Few studies have shown that anti-VEGF treatment can be less effective in eyes with vitreo-macular adhesion (VMA) as compared to without VMA.[456] The potential therapies include vitrectomy and pharmacological vitreolysis.[1]

Vitrectomy has been shown to be helpful in eyes with poor response to anti-VEGF agents by improving visual acuity and reducing retinal thickness.[7] Taking into account the financial, logistic, and patient-safety factors involved, it is not appropriate to recommend vitrectomy for all cases of neovascular age related macular degeneration (nAMD); there are some patients, however, especially those with VMT, who appear to benefit from vitrectomy. More studies are needed to confirm this hypothesis.[1] Pharmacological vitreolysis involves alteration of the molecular organization of the vitreous in an effort to reduce or eliminate its role in disease. Microplasmin has been shown to be effective clinically for the induction of PVD in the MIVI-1 trial.[8] To prove its effectiveness in nAMD with focal VMA, the MIVI-5 trial – a randomized sham injection controlled double masked multicenter study – is currently underway. If microplasmin, or other vitreolytic agents, can be shown to efficiently and safely resolve VMA or relieve VMT, they may offer an exciting adjunct in the management of nAMD.

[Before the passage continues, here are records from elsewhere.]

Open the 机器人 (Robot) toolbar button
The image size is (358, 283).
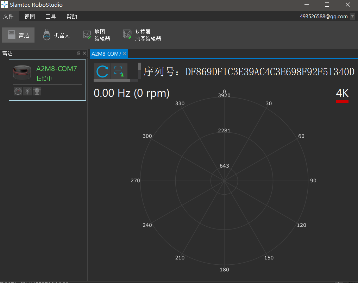coord(56,35)
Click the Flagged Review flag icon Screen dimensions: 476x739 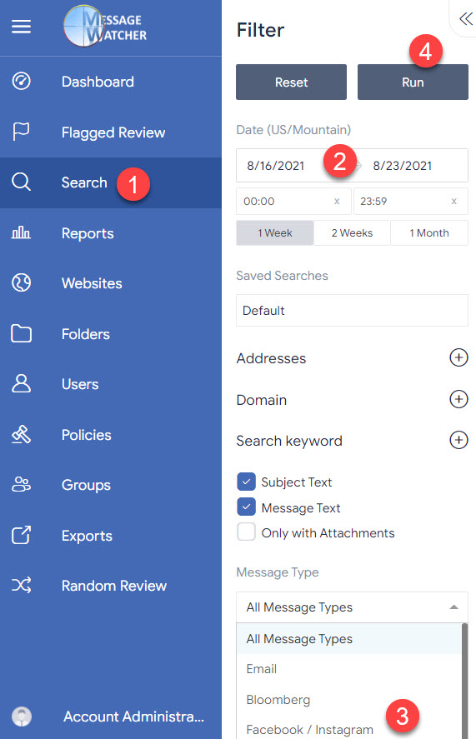[21, 132]
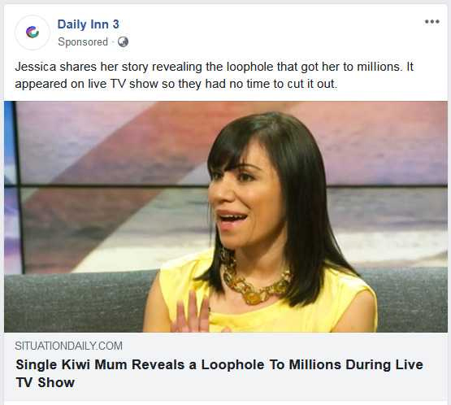Open the three-dot post options menu

(432, 22)
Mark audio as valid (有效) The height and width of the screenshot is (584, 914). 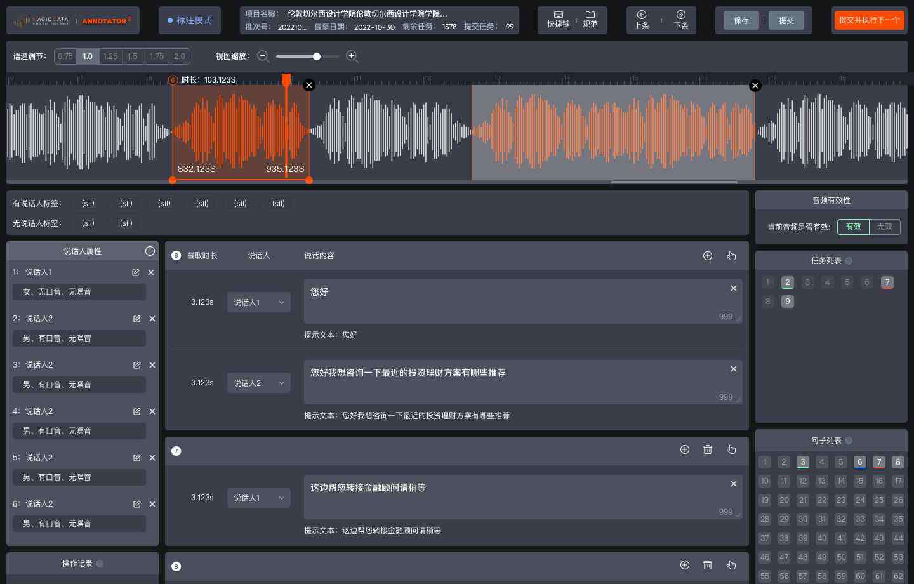point(853,227)
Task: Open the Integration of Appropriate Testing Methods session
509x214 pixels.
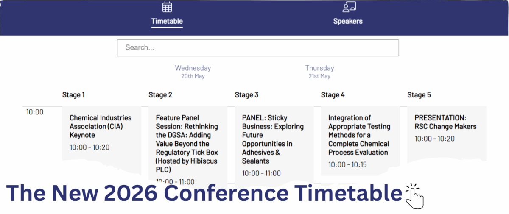Action: [359, 135]
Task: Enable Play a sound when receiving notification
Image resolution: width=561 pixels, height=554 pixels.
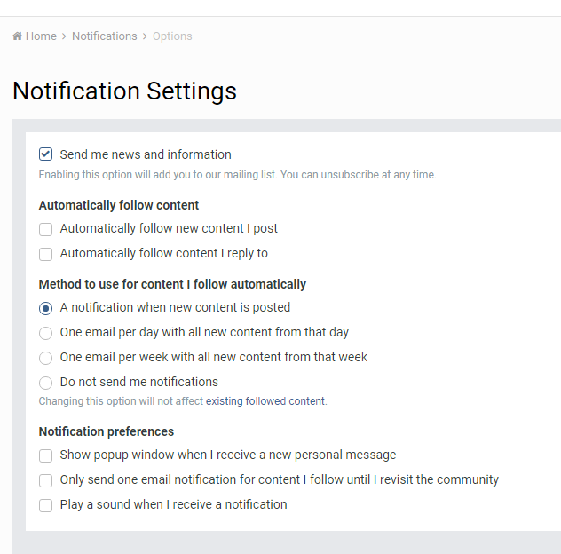Action: point(45,505)
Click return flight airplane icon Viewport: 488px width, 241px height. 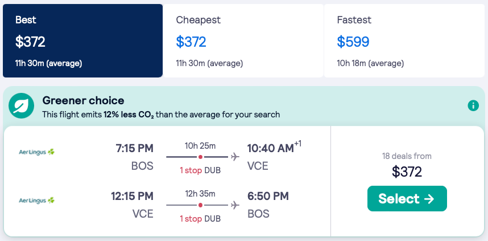[x=235, y=205]
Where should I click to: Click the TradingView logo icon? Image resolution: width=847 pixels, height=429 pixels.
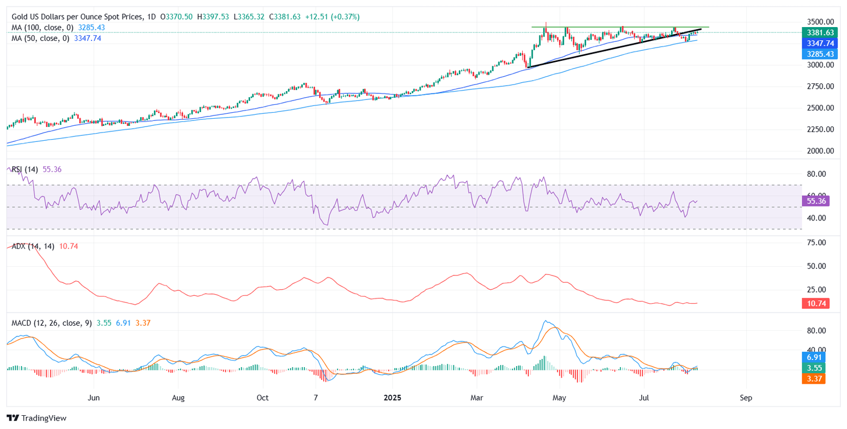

However, a study in the current issue of the Indian journal of Ophthalmology shows no significant difference due to the status of the VMI on the treatment outcomes of anti-VEGF injections.[9] Hence, further evidence is needed to clearly establish the role of VMI in nonresponders. Before using vitrectomy or pharmacological vitreolysis in the management of nAMD, we must, thus, proceed with caution carefully weighing the risks of the above treatments with their potential benefits.